婚約者の執愛
舞凛も慌てて追いかける。

舞凛の追いかけてくる、スリッパのパタパタとした足音。
その音でさえ、可愛い。

愛しくて、今すぐにでも押し倒したい程だ。

「律希様!」
「何?」
「本当に申し訳ありません!」
「………」

「どうか、許して━━━━」
「じゃあさ!」
「は、はい!」
「キスして?」
「え……!?」
「出きるよね?」

「は、はい…」

ベッドに腰掛けた律希が、舞凛を膝に跨がらせた。

「僕がしてるみたいにして?」
そう言って、目を瞑った。
舞凛の震える手が、律希の口唇に触れた。

たったそれだけのことで、律希は興奮し身体が反応する。

ゆっくり口唇が重なって、少しずつ深くなる。
舞凛の舌が入ってきて、更に律希の興奮が増す。

律希は、果てそうになる。

「んんっ!!?」
思わず、律希が声を漏らすと舞凛がバッと口唇を離した。
「ご、ごめんなさい!!嫌でしたか!!?」

「ううん…」
「ごめんなさい…下手で……」

下手?
どこが!?
確かに上手いとは言えないかもしれないが、律希からすれば煽られて興奮が収まらない。

「ううん。

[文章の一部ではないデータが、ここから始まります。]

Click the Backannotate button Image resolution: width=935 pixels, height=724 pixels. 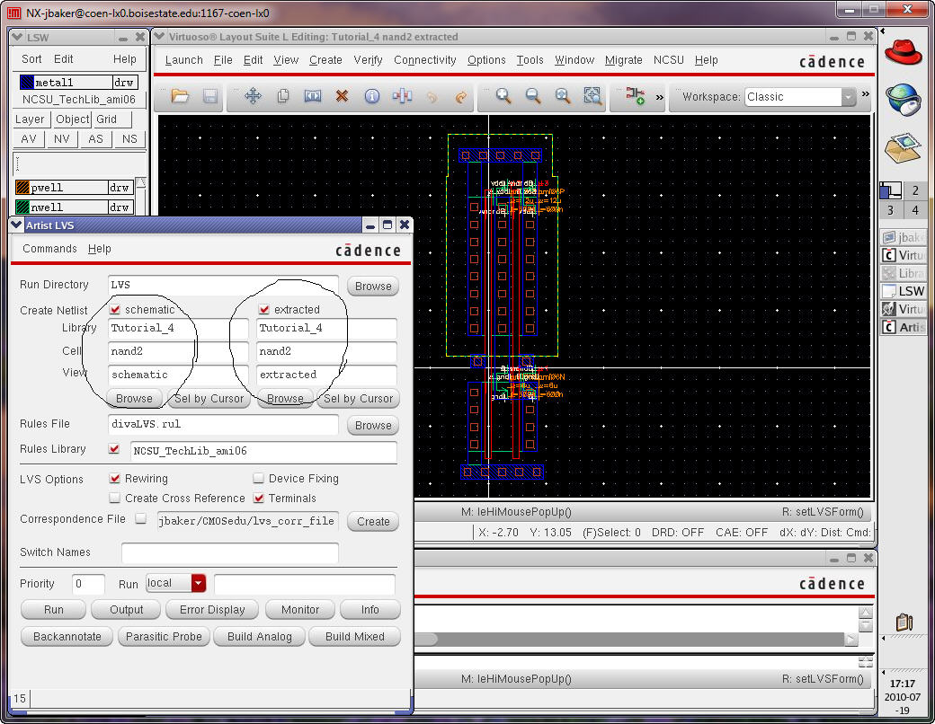(67, 637)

ありがと。
もう、許してあげるよ」
「ほんとですか?良かったぁ…」
ホッと肩を撫で下ろす舞凛を見て、愛しさが増す。

「舞凛」
「はい」
「プレゼントがあるんだ」
「あ、はい」

リビングに戻り、小さな紙袋を出す。
中身は、花柄のネックストラップだった。

「あの、これ…」
「これをつけて、スマホ肌身離さず持ってて。
もちろん、僕と一緒の時は外してていいから。
僕と一緒の時はスマホなんかいらないし、逆に邪魔だもんね」

「でも、どうして……」

「……………耐えられないんだ」
「え?」
「舞凛から返事が“すぐ”来ないこと。
嫌われたんじゃないかって不安で、何も手をつかない。
だから舞凛が肌身離さず持っててくれたら“気づかない”なんてなくなるでしょ?」

「は、はい…
わかりました……」

受け入れる“しか”選択肢はない。
どんなにおかしく、理不尽なことでも……


「━━━━━いただきまーす!」
「ど、どうぞ」
舞凛の作ったオムライスを頬張る、律希。

「どうですか?」
舞凛は緊張しながら、律希を窺うように見る。

「ん!」
「ん?」
「美味しい~!」
「ほんとですか!?良かっ…た…」
安心したように息を吐いて、舞凛もオムライスを食べ始めた。

「可愛い…」
「え?」
「舞凛を見てると、全然飽きない!
コロコロ表情が変わって、可愛くてしかたがない!」

ガタッと音をさせ、立ち上がった律希は舞凛に近づき口唇を奪った。

そして「フフ…ケチャップ味だ!」と笑った。